Solche Beschwerden werden ernstgenommen. Gut möglich, dass die Waste Watcher an besagter Stelle demnächst vorbeischauen.
"Ach, das erzähl ich Ihnen noch, da haben Sie etwas zum Schmunzeln. Die Hundegackerlsackl im Park ... da kommt öfters ein Herr, ich kenn's nur aus Erzählungen, sobald sie voll aufgefüllt sind, hat er sich die mitgenommen. Er findet die ideal für sein Jausenbrot."
"Dann erzählen Sie ihm, dass es Recyclingsackerln sind. Dann wird er's sicher nicht mehr.

50 hauptamtliche Mitarbeiter im Einsatz

Der Einsatz der 50 hauptamtlichen Waste Watcher kostet Geld – ob sich das am Ende finanziell lohnt, darüber will man bei der MA48 nicht nachdenken. Ziel sei die saubere Stadt, die zufriedenen Bürger. Aber sind die Waste Watcher ein Erfolg?

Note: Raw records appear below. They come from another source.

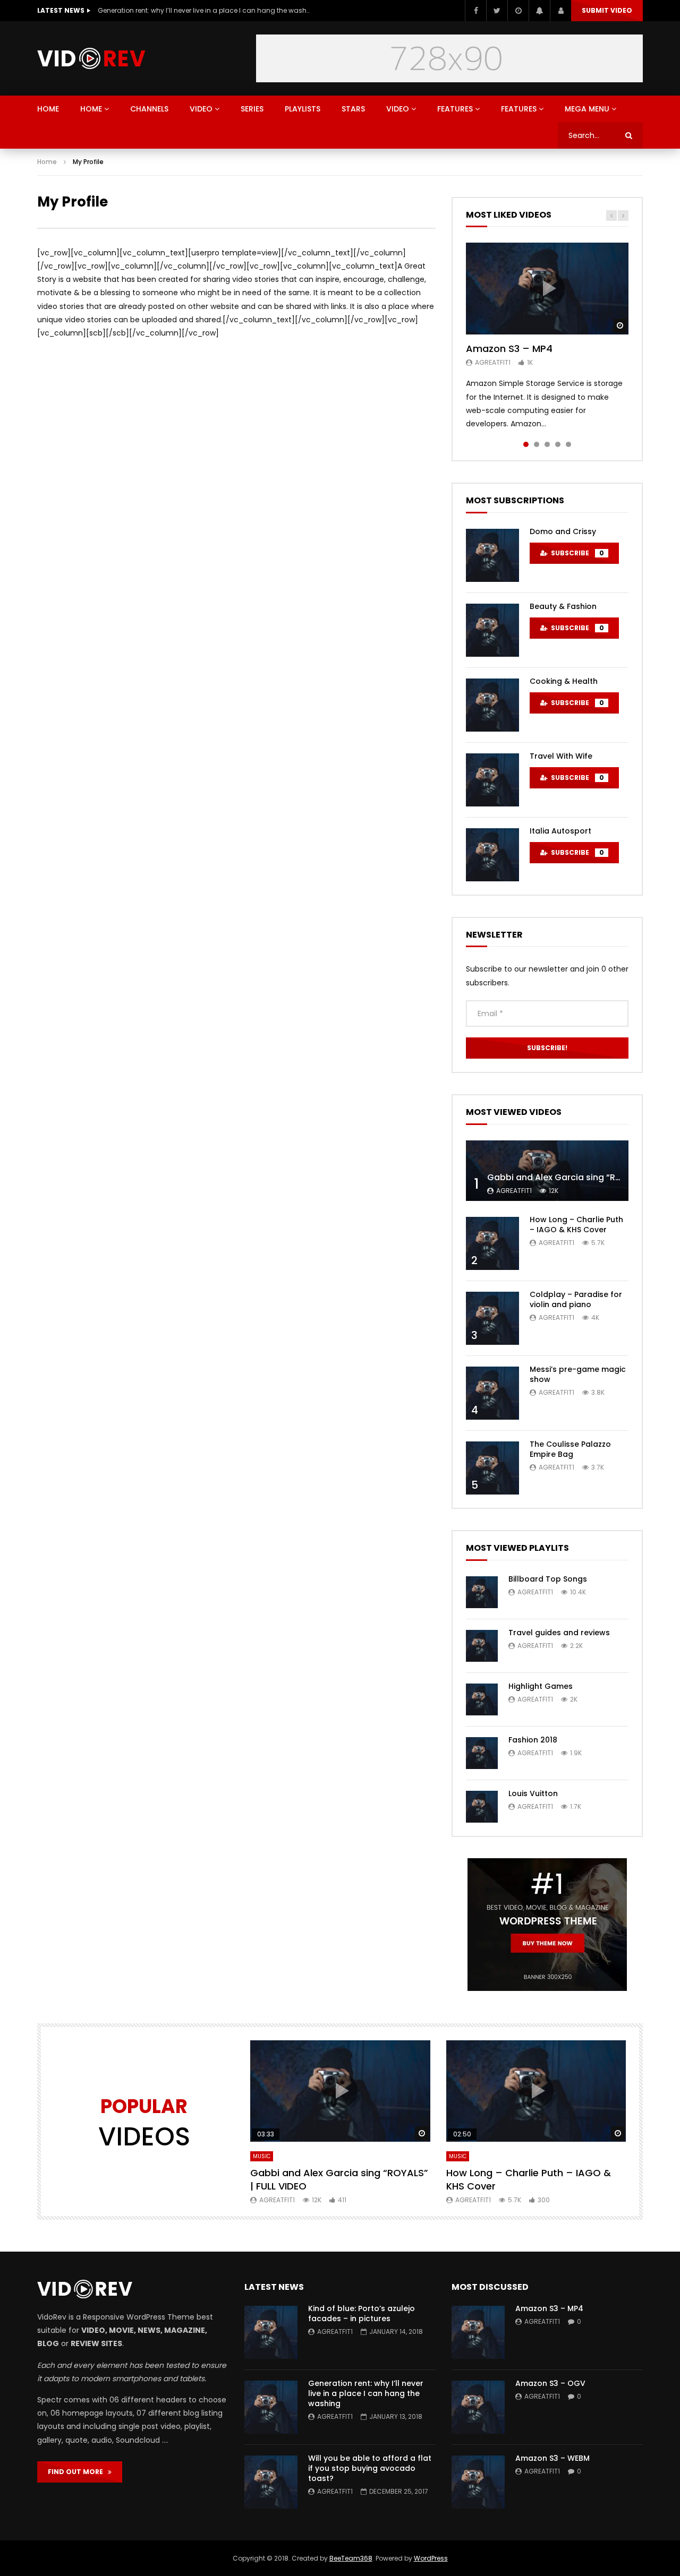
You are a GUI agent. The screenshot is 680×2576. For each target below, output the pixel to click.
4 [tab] (557, 444)
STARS (353, 109)
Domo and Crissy (563, 531)
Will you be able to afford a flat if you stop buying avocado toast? (204, 10)
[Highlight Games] (482, 1699)
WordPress (431, 2558)
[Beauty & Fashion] (492, 630)
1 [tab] (526, 444)
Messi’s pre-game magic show (578, 1374)
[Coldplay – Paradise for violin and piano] (492, 1318)
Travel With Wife (561, 756)
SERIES (252, 109)
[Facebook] (475, 10)
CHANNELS (149, 109)
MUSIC (261, 2156)
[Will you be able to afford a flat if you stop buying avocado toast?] (271, 2482)
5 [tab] (568, 444)
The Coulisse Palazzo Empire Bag (570, 1449)
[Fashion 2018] (482, 1753)
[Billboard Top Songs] (482, 1592)
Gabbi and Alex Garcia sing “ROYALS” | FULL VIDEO (339, 2179)
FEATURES (455, 109)
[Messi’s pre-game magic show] (492, 1393)
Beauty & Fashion (563, 606)
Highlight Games (540, 1686)
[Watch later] (518, 10)
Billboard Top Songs (547, 1579)
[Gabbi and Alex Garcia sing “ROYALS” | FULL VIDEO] (547, 1170)
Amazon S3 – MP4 (509, 348)
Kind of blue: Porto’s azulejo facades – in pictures (361, 2313)
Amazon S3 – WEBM (552, 2458)
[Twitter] (496, 10)
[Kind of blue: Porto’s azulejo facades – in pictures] (271, 2332)
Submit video (607, 10)
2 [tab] (536, 444)
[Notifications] (539, 10)
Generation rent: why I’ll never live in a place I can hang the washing (365, 2393)
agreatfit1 (493, 362)
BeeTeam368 (350, 2558)
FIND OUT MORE (78, 2471)
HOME (48, 109)
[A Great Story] (91, 58)
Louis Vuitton (533, 1793)
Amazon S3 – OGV (550, 2383)
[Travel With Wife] (492, 779)
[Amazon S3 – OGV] (478, 2407)
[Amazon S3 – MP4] (478, 2332)
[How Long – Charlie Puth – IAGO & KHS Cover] (492, 1243)
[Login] (560, 10)
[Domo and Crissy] (492, 555)
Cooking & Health (564, 681)
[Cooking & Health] (492, 705)
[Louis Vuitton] (482, 1807)
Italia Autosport (560, 831)
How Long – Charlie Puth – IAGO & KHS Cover (576, 1224)
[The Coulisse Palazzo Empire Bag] (492, 1468)
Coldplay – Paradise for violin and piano (576, 1299)
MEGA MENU (587, 109)
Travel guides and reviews (559, 1632)
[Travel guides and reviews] (482, 1646)
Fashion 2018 (532, 1739)
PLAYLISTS (302, 109)
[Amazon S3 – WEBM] (478, 2482)
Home (47, 161)
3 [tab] (547, 444)
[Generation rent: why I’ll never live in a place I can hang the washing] (271, 2407)
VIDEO (201, 109)
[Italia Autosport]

"Wir haben schon nach wenigen Jahren nach Einführung der Waste Watcher bei einer Papierkorbanalyse feststellen können, dass damals 50.000 gefüllte Hundekotsackerl in die Wiener Papierkörbe gewandert sind, und wir haben diese Analyse im letzten Jahr noch mal wiederholt und da lag die Zahl bereits bei 100.000 gefüllten Hundekotsackerln pro Tag."
Der illegale Sperrmüll ging Ableidinger zufolge auch zurück. Die Wiener, bekannt als notorische Nörgler, beschweren sich trotzdem weiterhin über den Dreck in ihrer Stadt.

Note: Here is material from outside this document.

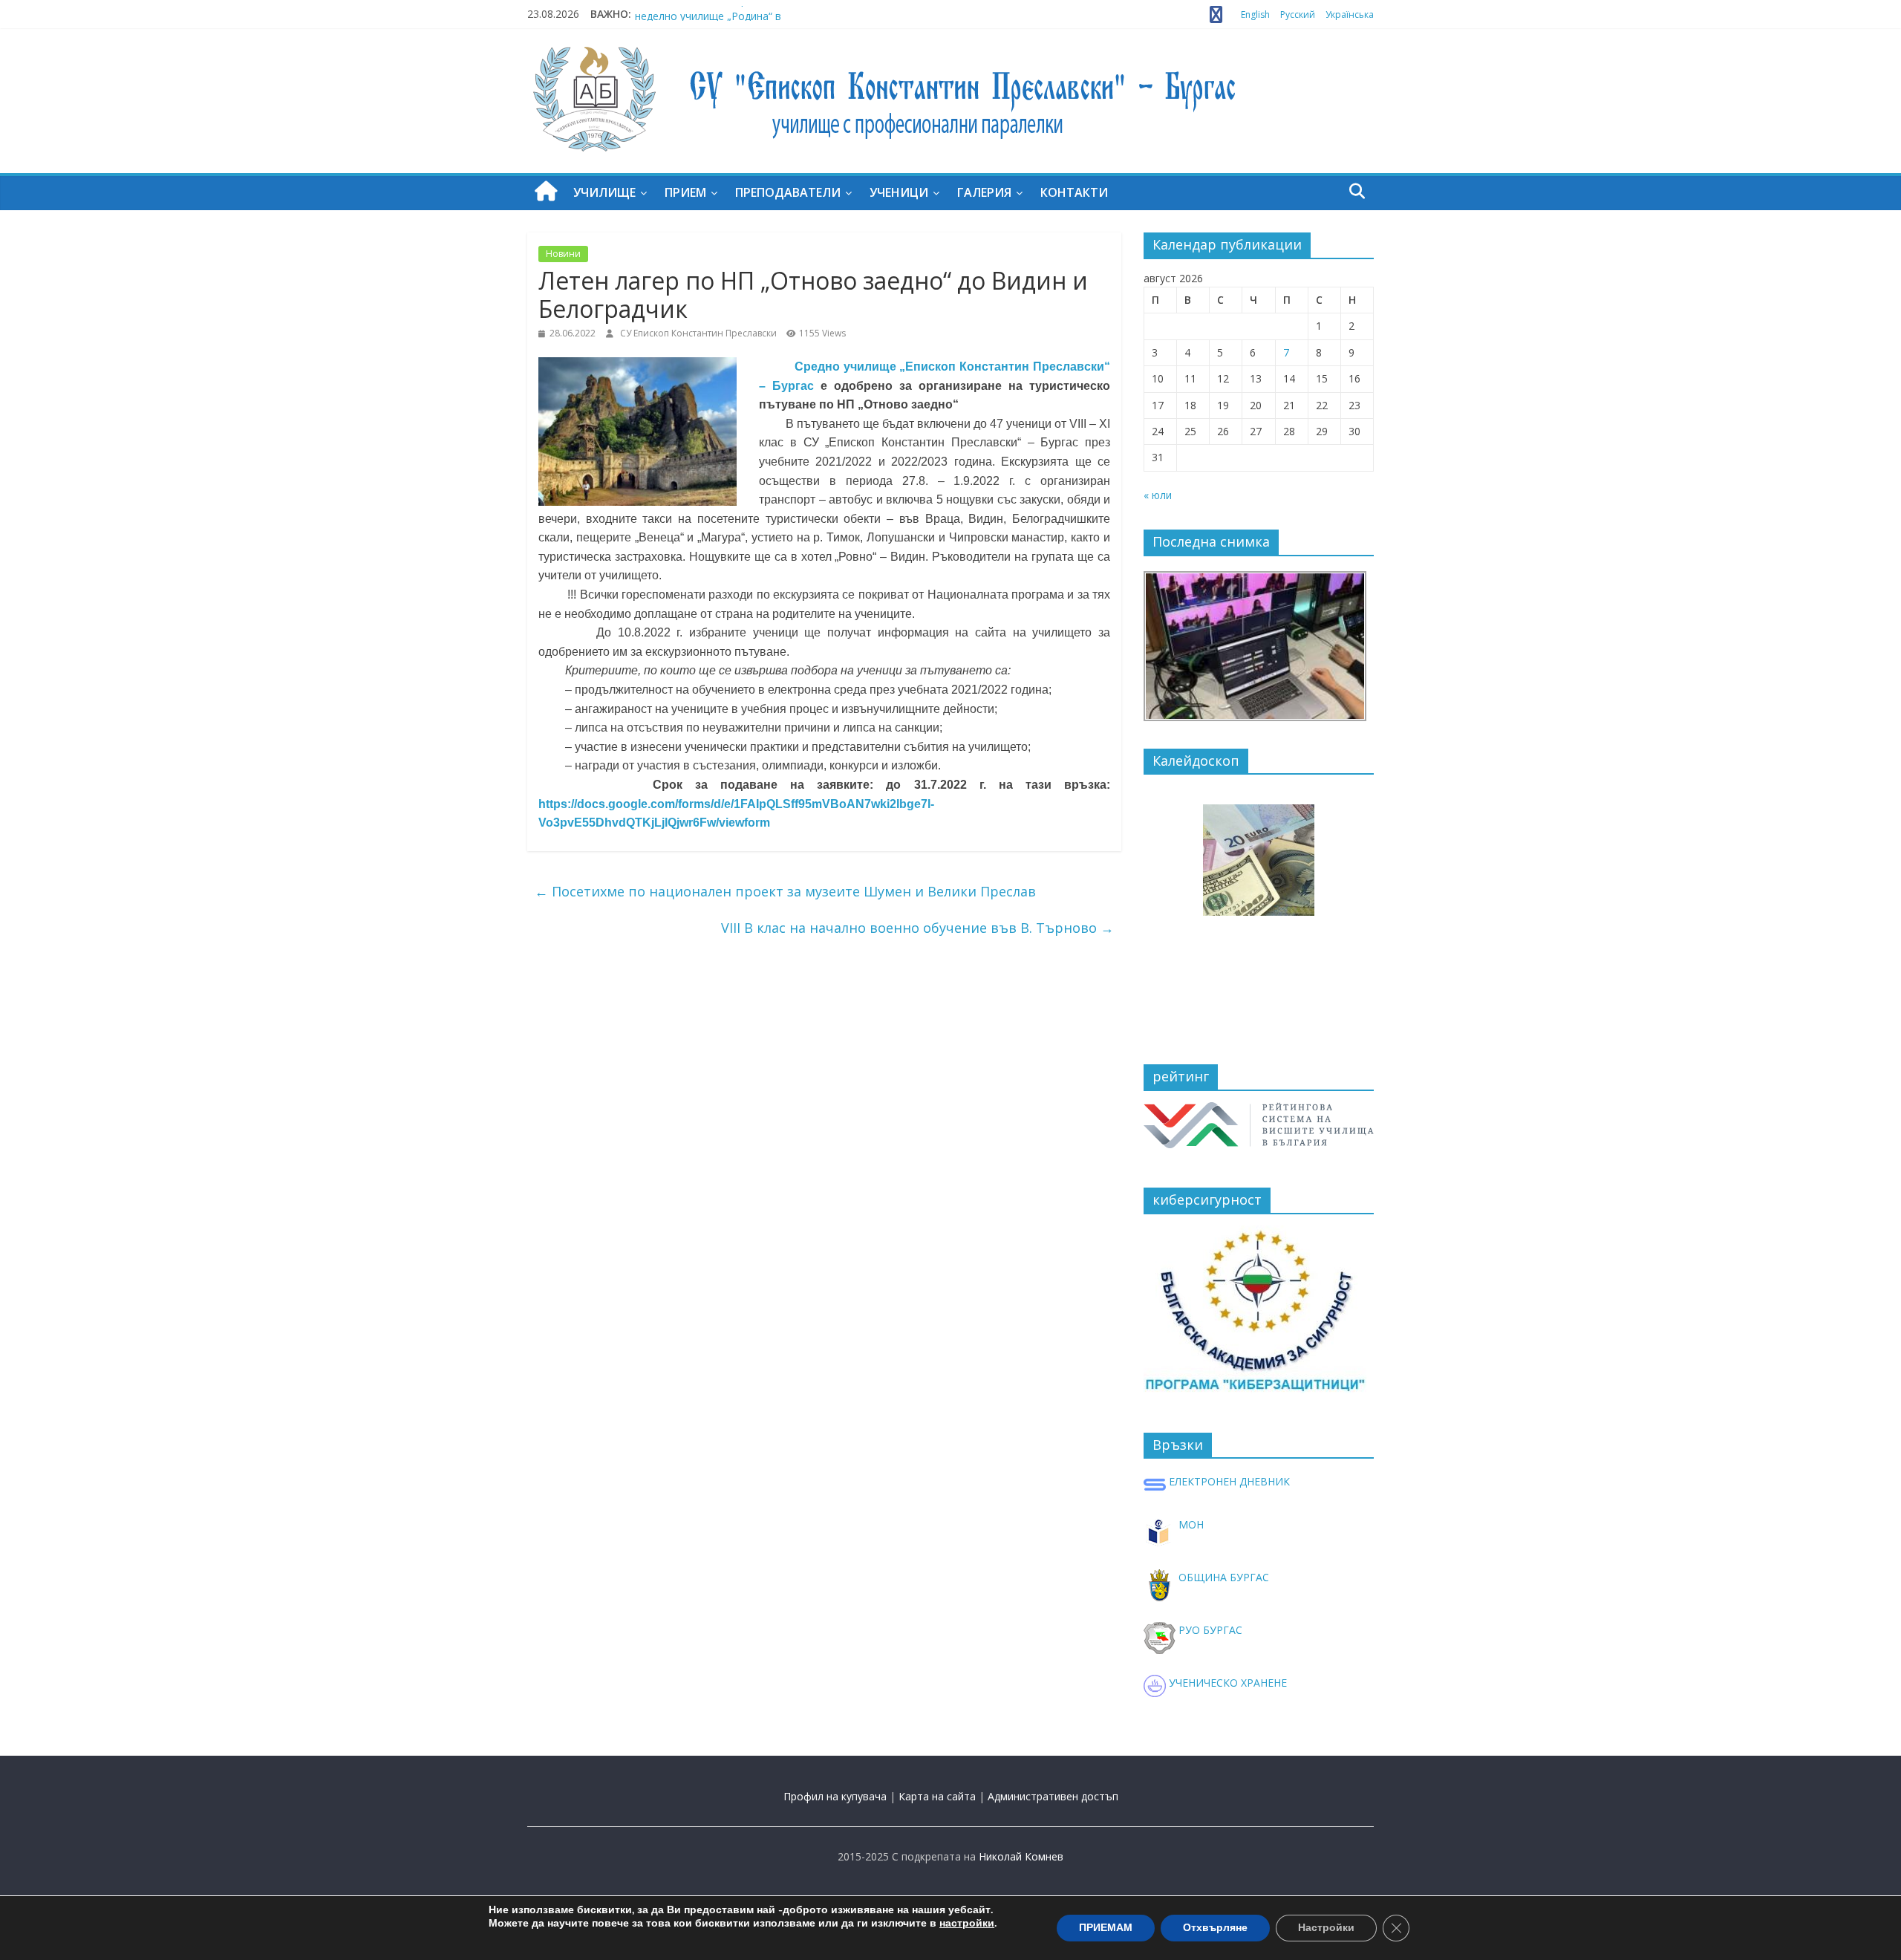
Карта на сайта (937, 1796)
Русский (1297, 14)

Den Namen "Waste Watcher" hat man sich übrigens in Hamburg abgeschaut. Dort gab es schon eine Truppe mit diesem Namen, deren Mitarbeiter aber nicht strafend eingriffen. Ironie der Geschichte: Die Hamburger haben sich inzwischen das Wiener Waste-Watcher-Modell zum Vorbild genommen. Seit diesem Jahr sind auch dort strafende "Müllpolizisten" im Einsatz.